# Mac at 6 months!



## lauz_1982 (Dec 14, 2009)

Hiya,

I've just updated my albums of Mac on my profile. There's LOADS there! Proud Mummy? That's me! 

Feel free to have a look! :thumbup:
There's 2 albums now - 12 weeks to 6 months and now 6 months to 12 months. He was 6 months yesterday.

This is the sight that I get up to most mornings! Mac loves his bed and sometimes I even have to wake him up!









Here's the 6 months ones:






























Laura


----------



## lauz_1982 (Dec 14, 2009)

Here's one more from the 6 month album:









Laura


----------



## sequeena (Apr 30, 2009)

Aw he's growing into a gorgeous boy!!


----------



## Brackensmum (Mar 26, 2010)

Mac is absolutely gorgeous!!
Love the pics


----------



## GillyR (Nov 2, 2009)

awww beautiful - lovely boyx


----------



## katiefranke (Oct 6, 2008)

oh wow! cant believe he is 6 months old already! 

he is growing into one handsome looking boy! my maggie would love to meet him im sure


----------



## lauz_1982 (Dec 14, 2009)

sequeena said:


> Aw he's growing into a gorgeous boy!!





Brackensmum said:


> Mac is absolutely gorgeous!!
> Love the pics





GillyR said:


> awww beautiful - lovely boyx


Aww thank you all! I keep thinking his growing has slowed down as I don't notice it as much now but then I look at the photos just a few weeks ago and I see it. My Mum sees him every Monday and is always shocked at the size of him. He's a big boy!

Laura


----------



## lauz_1982 (Dec 14, 2009)

katiefranke said:


> oh wow! cant believe he is 6 months old already!
> 
> he is growing into one handsome looking boy! my maggie would love to meet him im sure


I know! It's gone by so quick! I remember looking at him and pics of Maggie and thinking it would be ages before he's that big!

Oh he would love her too but he would completely torment poor Maggie! He's such a daft, hyper boy! He's the one at the puppy class that's let off the lead last!  Hoping he calms down with age. Don't get me wrong I love the energy and fun we get with him but I don't think visitors share the same enthusiasm when he wants to sit on them for cuddles! lol!

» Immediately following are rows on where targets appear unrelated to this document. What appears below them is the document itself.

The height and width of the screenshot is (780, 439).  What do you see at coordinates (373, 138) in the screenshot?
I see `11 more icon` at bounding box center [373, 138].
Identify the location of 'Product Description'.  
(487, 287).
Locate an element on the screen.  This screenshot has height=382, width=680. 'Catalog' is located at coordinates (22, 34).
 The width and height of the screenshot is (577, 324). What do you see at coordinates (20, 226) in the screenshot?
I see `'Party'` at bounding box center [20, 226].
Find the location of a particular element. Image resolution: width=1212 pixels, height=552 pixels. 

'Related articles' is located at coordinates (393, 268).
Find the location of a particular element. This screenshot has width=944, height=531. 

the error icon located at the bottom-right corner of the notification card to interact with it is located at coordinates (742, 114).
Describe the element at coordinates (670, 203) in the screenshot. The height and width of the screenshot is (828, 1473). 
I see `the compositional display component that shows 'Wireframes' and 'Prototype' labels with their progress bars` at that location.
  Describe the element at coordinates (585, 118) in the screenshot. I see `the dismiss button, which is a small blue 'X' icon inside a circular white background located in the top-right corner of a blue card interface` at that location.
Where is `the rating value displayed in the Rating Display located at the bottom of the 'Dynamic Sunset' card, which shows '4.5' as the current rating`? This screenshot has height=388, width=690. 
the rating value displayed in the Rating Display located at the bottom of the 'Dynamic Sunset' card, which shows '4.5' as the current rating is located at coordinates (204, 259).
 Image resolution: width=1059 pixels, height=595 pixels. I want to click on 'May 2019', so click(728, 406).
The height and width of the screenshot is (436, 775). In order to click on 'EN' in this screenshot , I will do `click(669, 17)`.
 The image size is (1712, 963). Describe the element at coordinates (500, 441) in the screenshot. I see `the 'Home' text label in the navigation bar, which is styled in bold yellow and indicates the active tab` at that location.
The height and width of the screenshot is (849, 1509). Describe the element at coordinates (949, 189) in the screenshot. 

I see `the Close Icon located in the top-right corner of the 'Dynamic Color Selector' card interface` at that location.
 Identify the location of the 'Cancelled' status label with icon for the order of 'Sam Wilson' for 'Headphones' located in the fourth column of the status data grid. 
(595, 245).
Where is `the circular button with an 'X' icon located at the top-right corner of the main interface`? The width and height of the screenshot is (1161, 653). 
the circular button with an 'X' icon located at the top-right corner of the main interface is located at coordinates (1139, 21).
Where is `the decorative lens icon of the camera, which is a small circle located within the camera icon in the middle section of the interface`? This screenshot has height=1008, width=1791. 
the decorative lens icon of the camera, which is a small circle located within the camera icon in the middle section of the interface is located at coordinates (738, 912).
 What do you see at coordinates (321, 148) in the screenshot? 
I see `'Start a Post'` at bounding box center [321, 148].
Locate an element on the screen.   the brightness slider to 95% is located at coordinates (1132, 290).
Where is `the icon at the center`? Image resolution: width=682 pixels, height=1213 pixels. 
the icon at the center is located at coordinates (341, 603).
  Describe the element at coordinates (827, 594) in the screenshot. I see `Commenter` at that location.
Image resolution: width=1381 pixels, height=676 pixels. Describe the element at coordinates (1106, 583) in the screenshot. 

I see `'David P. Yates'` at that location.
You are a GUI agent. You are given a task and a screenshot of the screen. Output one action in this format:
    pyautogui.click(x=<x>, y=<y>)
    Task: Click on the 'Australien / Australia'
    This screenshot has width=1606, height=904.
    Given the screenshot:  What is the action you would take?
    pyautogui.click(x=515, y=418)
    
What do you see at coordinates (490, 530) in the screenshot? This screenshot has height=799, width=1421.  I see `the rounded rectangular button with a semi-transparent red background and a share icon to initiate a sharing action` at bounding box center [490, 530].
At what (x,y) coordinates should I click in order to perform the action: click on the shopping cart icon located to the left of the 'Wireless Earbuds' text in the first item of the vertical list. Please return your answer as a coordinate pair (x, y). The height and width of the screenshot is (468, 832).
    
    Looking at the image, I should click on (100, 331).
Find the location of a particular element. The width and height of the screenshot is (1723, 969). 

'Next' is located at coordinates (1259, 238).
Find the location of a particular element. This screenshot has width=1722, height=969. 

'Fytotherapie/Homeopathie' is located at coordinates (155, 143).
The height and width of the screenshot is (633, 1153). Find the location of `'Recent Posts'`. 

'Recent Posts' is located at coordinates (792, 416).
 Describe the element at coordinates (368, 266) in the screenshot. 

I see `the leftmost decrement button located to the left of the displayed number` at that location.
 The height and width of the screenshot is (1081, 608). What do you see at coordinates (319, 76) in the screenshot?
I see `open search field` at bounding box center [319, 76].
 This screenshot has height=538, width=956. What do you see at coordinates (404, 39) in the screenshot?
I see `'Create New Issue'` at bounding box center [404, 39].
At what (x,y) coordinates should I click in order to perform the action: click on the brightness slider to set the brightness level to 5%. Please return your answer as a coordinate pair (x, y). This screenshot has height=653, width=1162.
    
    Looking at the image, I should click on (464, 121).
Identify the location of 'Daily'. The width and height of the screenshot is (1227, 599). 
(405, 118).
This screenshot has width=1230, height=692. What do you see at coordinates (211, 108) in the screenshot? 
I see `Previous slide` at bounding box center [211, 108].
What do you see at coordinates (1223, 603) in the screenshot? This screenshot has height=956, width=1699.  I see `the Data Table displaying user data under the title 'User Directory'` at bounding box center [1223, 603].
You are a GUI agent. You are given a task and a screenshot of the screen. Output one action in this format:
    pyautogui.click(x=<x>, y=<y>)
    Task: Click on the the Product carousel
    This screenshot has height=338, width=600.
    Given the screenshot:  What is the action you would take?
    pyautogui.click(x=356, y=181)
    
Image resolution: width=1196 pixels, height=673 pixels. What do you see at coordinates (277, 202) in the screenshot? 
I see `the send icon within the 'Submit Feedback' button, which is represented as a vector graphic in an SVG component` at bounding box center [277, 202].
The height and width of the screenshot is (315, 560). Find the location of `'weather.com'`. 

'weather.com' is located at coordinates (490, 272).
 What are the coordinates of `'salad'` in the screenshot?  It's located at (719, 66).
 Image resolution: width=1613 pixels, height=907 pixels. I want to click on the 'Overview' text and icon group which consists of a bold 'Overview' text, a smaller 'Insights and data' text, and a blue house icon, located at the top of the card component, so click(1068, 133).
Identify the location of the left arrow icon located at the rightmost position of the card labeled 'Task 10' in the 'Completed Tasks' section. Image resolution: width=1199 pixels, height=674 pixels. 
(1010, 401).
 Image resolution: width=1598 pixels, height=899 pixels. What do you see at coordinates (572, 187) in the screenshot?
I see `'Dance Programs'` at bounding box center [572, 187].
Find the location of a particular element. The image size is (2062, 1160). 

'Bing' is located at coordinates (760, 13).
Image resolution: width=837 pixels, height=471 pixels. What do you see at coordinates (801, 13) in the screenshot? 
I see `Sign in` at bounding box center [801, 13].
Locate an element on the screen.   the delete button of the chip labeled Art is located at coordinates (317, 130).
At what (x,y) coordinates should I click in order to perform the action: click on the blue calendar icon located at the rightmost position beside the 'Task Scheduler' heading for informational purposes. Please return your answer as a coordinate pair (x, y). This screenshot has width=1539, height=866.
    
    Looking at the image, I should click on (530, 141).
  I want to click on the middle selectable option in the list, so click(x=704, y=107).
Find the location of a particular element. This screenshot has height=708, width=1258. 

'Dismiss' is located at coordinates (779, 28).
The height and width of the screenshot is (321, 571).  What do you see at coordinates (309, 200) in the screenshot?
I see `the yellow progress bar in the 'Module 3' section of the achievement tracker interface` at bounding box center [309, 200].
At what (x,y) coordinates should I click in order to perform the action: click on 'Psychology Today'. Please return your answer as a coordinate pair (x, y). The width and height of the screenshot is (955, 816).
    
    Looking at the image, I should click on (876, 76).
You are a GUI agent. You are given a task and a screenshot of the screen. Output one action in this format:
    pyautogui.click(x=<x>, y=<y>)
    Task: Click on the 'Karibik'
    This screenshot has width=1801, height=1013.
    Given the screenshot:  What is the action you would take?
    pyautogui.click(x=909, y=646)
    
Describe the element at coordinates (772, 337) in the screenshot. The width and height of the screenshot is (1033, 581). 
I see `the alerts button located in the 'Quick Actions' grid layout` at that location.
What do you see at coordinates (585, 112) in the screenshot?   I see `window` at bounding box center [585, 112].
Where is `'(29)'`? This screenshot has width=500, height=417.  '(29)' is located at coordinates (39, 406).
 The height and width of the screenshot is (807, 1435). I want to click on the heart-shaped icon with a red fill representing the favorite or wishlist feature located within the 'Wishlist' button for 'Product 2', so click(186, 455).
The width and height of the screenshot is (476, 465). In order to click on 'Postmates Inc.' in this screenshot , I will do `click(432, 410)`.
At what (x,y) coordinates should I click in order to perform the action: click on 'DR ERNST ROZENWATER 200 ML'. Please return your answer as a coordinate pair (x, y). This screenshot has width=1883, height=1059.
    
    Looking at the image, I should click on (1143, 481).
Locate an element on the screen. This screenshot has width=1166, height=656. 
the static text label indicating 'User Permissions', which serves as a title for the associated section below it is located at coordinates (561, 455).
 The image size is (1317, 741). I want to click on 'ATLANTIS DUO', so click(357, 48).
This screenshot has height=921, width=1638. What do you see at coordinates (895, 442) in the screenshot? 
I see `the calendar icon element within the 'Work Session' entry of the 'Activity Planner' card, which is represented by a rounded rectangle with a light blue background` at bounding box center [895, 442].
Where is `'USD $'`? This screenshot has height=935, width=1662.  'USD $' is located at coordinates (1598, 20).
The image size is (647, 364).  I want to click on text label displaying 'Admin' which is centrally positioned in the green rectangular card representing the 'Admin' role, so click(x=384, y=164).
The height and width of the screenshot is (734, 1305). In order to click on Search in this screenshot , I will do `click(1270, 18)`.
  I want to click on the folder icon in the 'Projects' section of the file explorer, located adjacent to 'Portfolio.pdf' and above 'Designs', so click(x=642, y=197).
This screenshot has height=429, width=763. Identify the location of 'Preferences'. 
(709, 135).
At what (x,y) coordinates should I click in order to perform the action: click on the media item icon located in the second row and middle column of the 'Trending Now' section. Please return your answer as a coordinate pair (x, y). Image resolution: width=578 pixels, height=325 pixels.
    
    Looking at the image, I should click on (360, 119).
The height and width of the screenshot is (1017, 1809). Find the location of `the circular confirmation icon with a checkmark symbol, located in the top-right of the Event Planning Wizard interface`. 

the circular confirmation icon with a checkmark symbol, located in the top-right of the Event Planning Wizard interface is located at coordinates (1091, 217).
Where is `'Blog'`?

Hows Maggie doing? Have you got any recent pics on? I love looking at everyones pics - I'm so nosey! 

Laura


----------



## RachyBobs (Oct 18, 2009)

Hes gorgoeus!!! :001_wub: what a charmer... :001_wub:


----------



## Sarahnorris (Dec 1, 2008)

hes soooo cute!


----------



## corrine3 (Feb 22, 2009)

very handsome!


----------



## lauz_1982 (Dec 14, 2009)

RachyBobs said:


> Hes gorgoeus!!! :001_wub: what a charmer... :001_wub:


Thank you! I think he knows that he is too! lol! I say he's getting big but he would still be teeny to what you're used to! 



Sarahnorris said:


> hes soooo cute!





corrine3 said:


> very handsome!


Thank you!

Laura


----------



## Gertrude (Feb 7, 2010)

He's gawgus xxx Love him!
.


----------



## lauz_1982 (Dec 14, 2009)

Gertrude said:


> He's gawgus xxx Love him!
> .


Thank you! I do too so you'd have to fight me for him! 

Laura


----------



## mitch4 (Oct 31, 2009)

my my what a stunning boy and a beautiful coat


----------



## lauz_1982 (Dec 14, 2009)

mitch4 said:


> my my what a stunning boy and a beautiful coat


Thank you!

I spoke to the vet when he was last getting wormed about him scratching all the time. I had given him the flea treatment and was checking him every two minutes and was really paranoid. She said it wasn't fleas just that his adult coat was coming through quite dry and to try cod liver oil. I bought the solvitax stuff in the bottle and he gets a little of that every morning and it's made a huge difference to him! My Mum and Dad's collie x gsd suffers from dry skin especially when getting winter coat/getting rid of winter coat and the oil made a difference to her too. Doesn't cost much at all.

Laura


----------



## mitch4 (Oct 31, 2009)

well his coat looks super


----------



## lauz_1982 (Dec 14, 2009)

mitch4 said:


> well his coat looks super


Thank you!

Laura


----------